RETHINKING RECHARGE TO THE COLUMBIA RIVER BASALT GROUP AQUIFER SYSTEM
Recharge to the CRBG groundwater system typically has been estimated as a water budget residual and assumed to scale proportionally to the regional precipitation gradient. Recharge has been assumed to occur principally in high-precipitation upland areas where water can infiltrate into the rubbly flow margins, either where lava flows lap onto older rocks or are exposed at the surface.
Recent work in northeastern Oregon has questioned these recharge assumptions. Isotopic and gas tracers were used to estimate recharge rates to the CRBG groundwater system in this high-elevation, high-precipitation area of the LIP. Recharge was determined to be < 3 mm/yr – 1 to 2 orders of magnitude lower than most prior estimates – and independent of precipitation rates. Recharge largely was a localized process with no evidence for long-distance groundwater movement. Pleistocene groundwater was identified throughout this presumed regional recharge area.

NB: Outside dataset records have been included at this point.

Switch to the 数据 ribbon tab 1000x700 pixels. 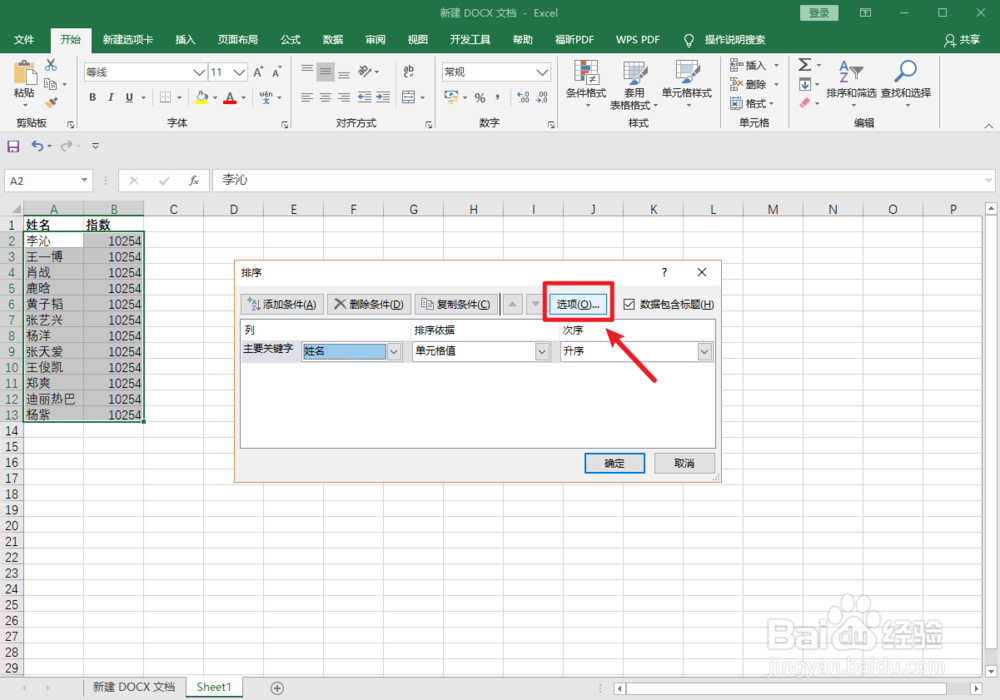click(332, 39)
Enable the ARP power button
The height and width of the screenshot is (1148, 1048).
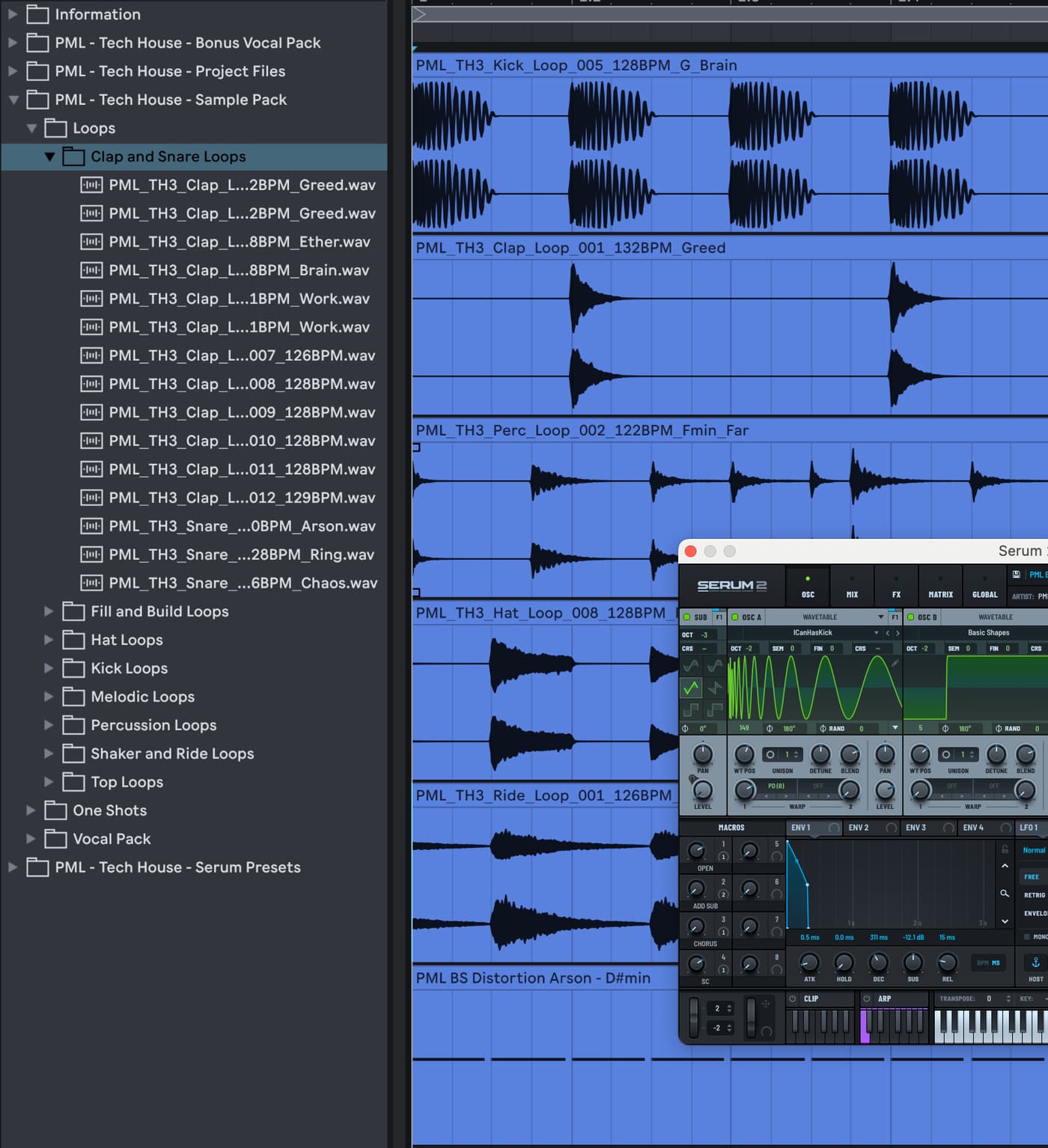click(867, 998)
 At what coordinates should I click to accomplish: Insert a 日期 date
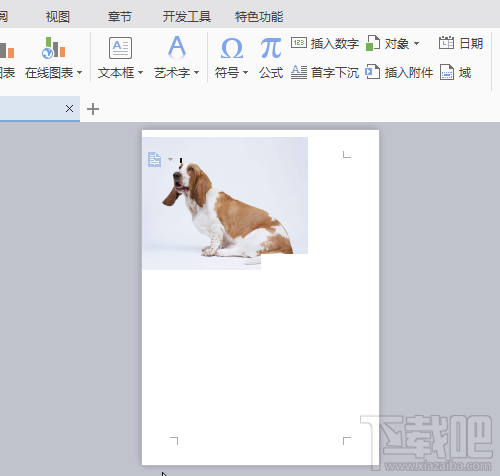(461, 43)
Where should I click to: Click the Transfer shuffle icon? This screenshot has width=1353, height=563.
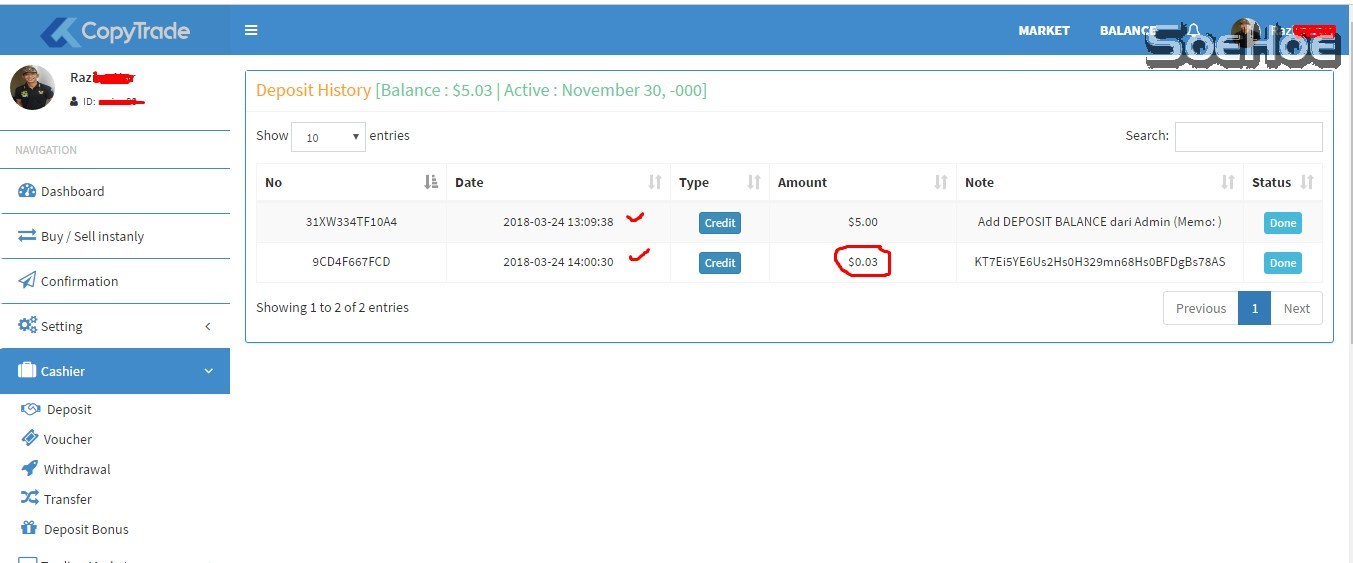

Persistent (no/slow recovery) declines in groundwater level from pumping are widespread across the CRBG LIP, as is the occurrence of late-Pleistocene and early-Holocene groundwater. These observations are consistent with the small recharge rates and localized recharge identified in our recent study, and indicate that a regional reconsideration of recharge to the CRBG groundwater system is warranted.